Pan przymierza buty, są idealnie dopasowane.
- No to może nowe slipki?
Chwila wahania...
- Jasne, przecież przydadzą mi się nowe slipki.
- Rozmiar 36?
- Ostatnio nosiłem 34...
- Nie mógł pan nosić 34. Powodowałyby ucisk jąder na podstawę kręgosłupa i miałby pan cholerny ból głowy...
14 grudnia 2013 23:50 / 8 osobom podoba się ten post
Lodówka zrobiła imprezę.
Pozapraszała samych znajomych.
Wszyscy bawią się świetnie: odkurzacz się nawciągał, kaloryfer już rozgrzany, kuchenka daje ostro w palnik, pralka się rozkręca, w łazience wiatrak dmucha suszarkę, impreza na całego.
Gospodyni chodzi po mieszkaniu i rozdaje zimne drinki.
Patrzy, a pod ścianą stoi smutny Trabant.
Podchodzi do niego i mówi:
- Ej trabant, a co Ty taki smutny stoisz i się nie bawisz? Masz tu seteczkę, walnij sobie to się od razu rozruszasz.
- Nie mogę, samochodem jestem.
15 grudnia 2013 00:02 / 1 osobie podoba się ten post
ORIM

Wpada facet do apteki i krzyczy:
-Ludzie! Przepuście mnie bez kolejki! Tam człowiek leży i czeka!
Ludzie poruszeni przepuścili, facet podbiega do okienka i krzyczy:
-Dwie prezerwatywy proszę...

Mam problem i nie mogę zasnąć, dlaczego dwie?
15 grudnia 2013 07:50 / 3 osobom podoba się ten post
Czy babcie ogladają te strony, co mam myśli?

15 grudnia 2013 08:53
barbarella

Mam problem i nie mogę zasnąć, dlaczego dwie?

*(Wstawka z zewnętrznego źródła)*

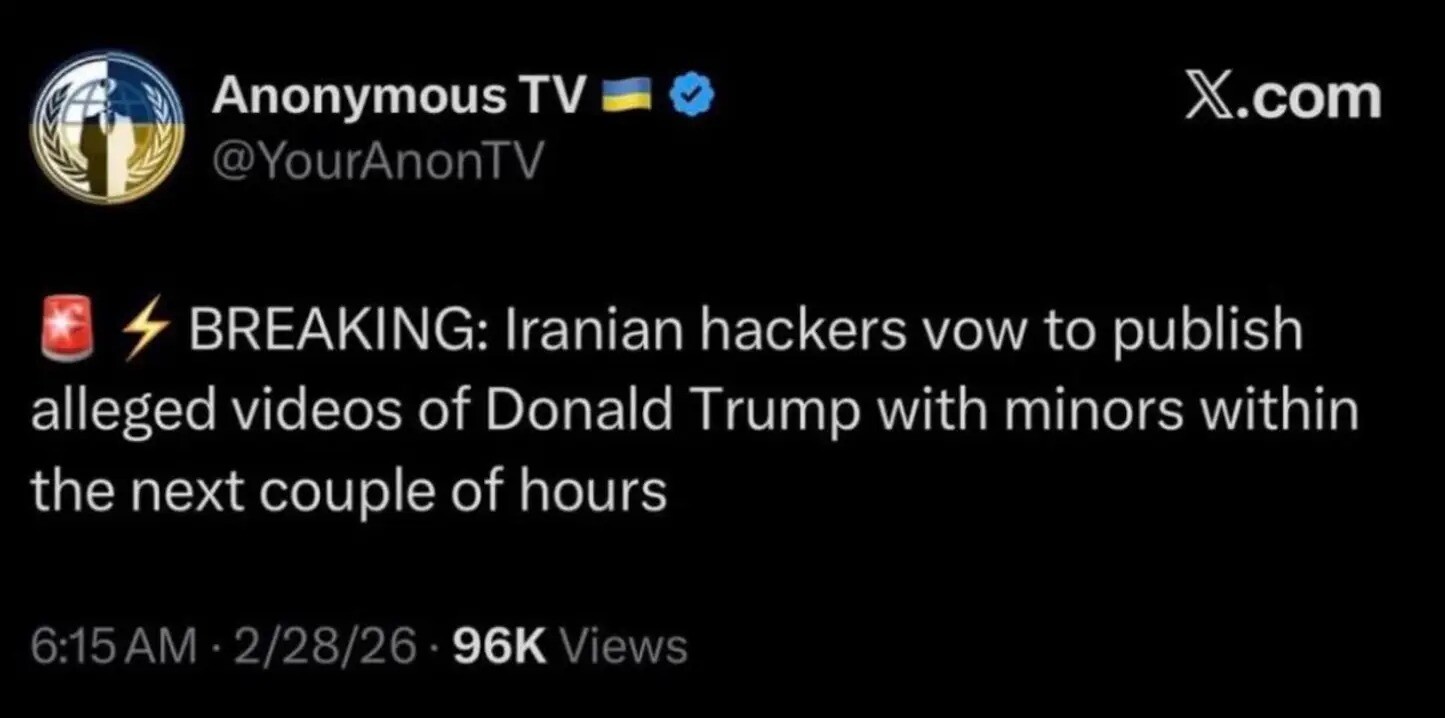1445x718 pixels.
Task: Click the line 'the next couple of hours'
Action: (x=348, y=491)
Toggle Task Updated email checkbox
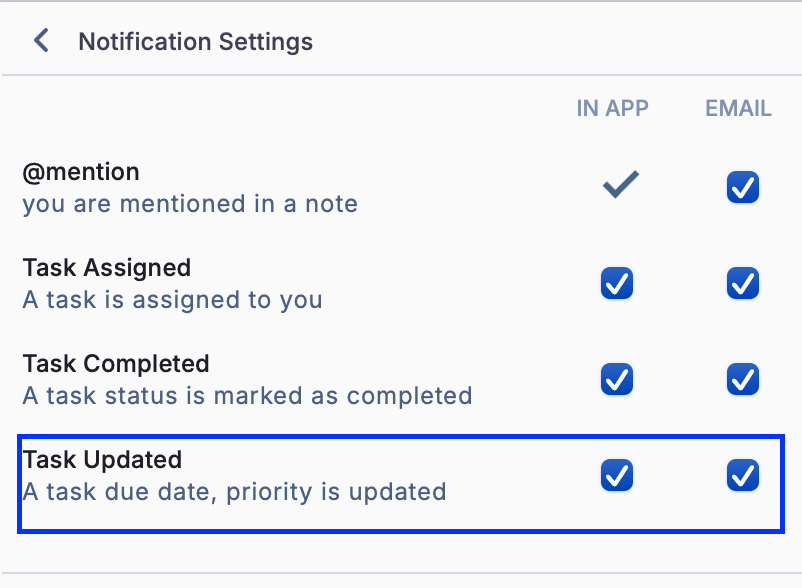 tap(742, 475)
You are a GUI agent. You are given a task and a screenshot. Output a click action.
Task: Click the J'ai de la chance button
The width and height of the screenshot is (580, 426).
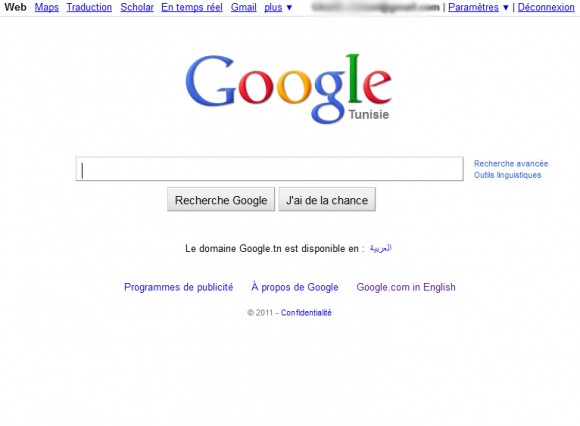point(327,199)
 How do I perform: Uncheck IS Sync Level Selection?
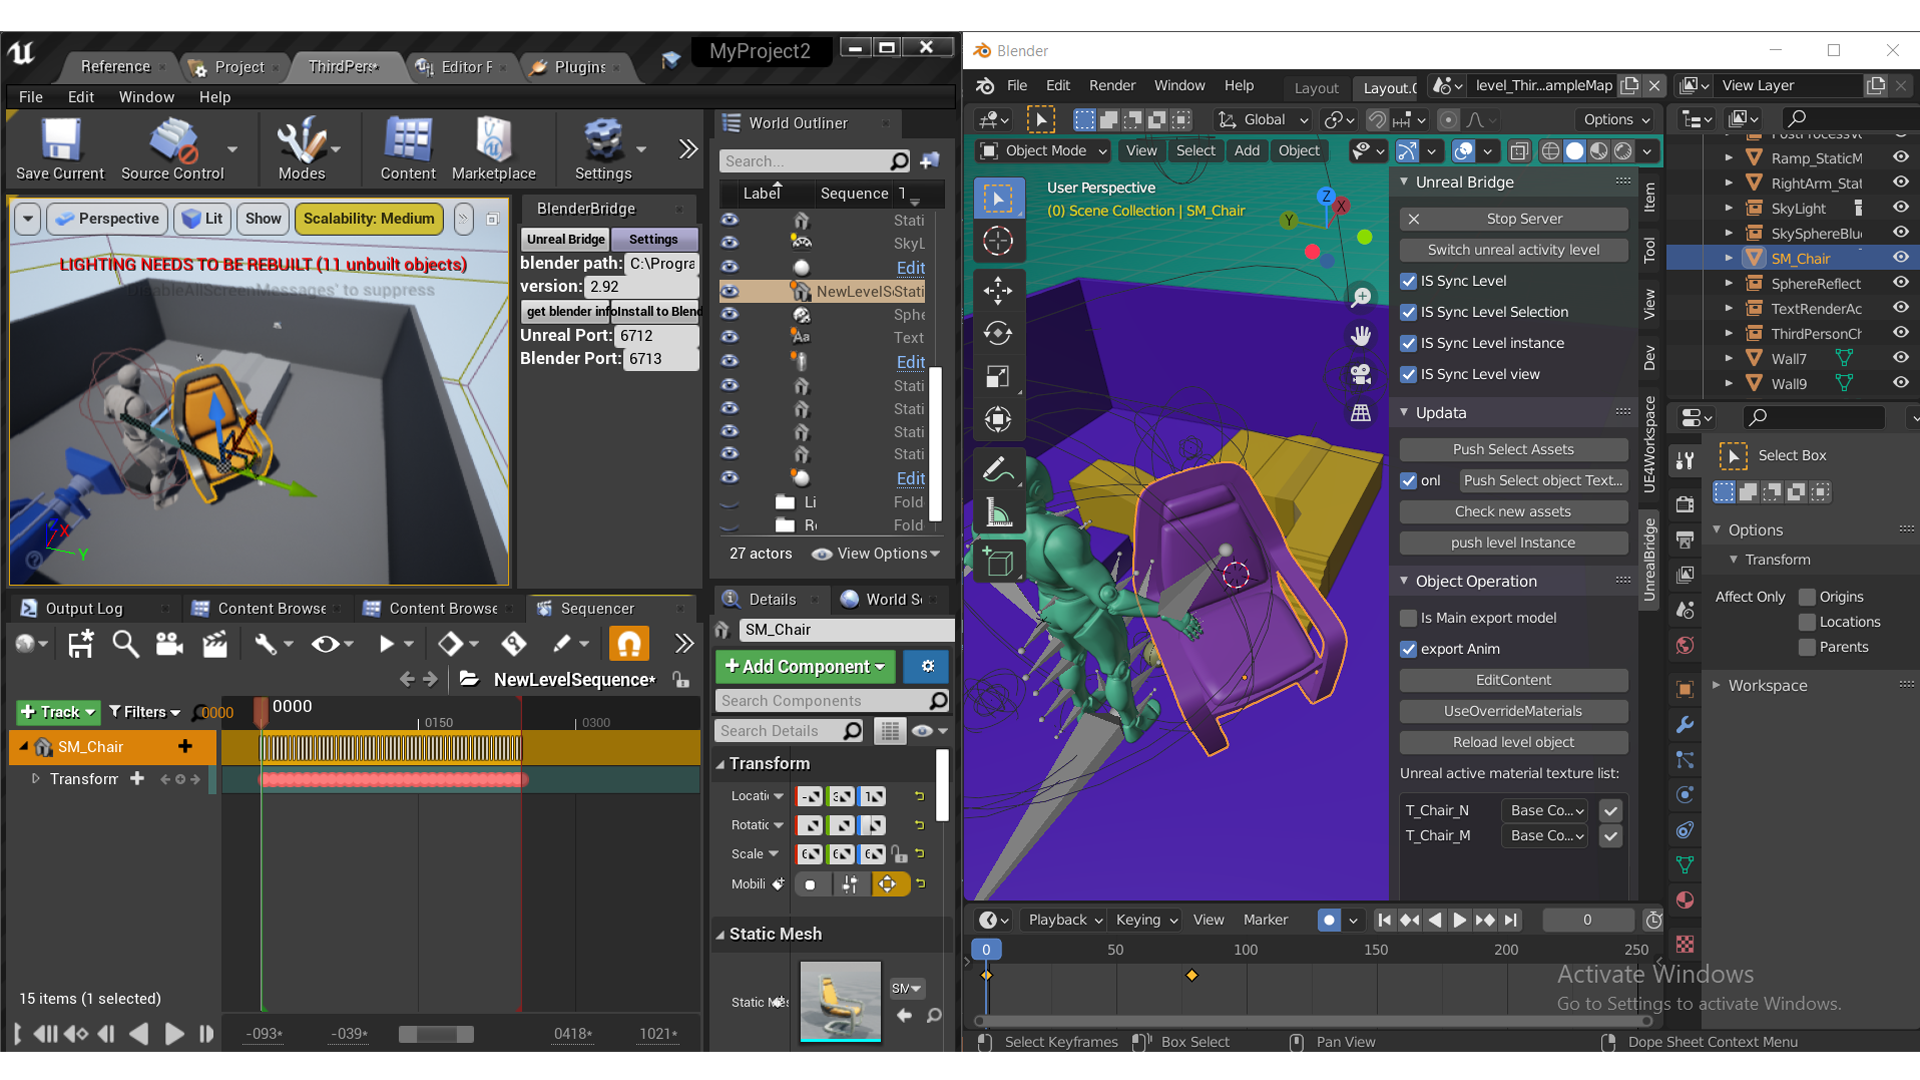[1408, 312]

hymmmmm jak by to ujac ???? Moze dlatego ze w opakowaniu sa 3 szt ha ha
15 grudnia 2013 10:27 / 2 osobom podoba się ten post
Samolot pasażerski spada na ziemie. Do kolizji zostało parę minut.
Kobieta wstaje z fotela i mówi:
- Jeśli mam umrzeć, to chcę się wtedy czuć kobieta!
Rozbiera się do naga i pyta:
- Jest w tym samolocie ktoś na tyle męski, że sprawi, bym poczuła się jak kobieta?
Z fotela obok wstaje facet, ściąga koszulę i mówi:
- Masz. Wyprasuj!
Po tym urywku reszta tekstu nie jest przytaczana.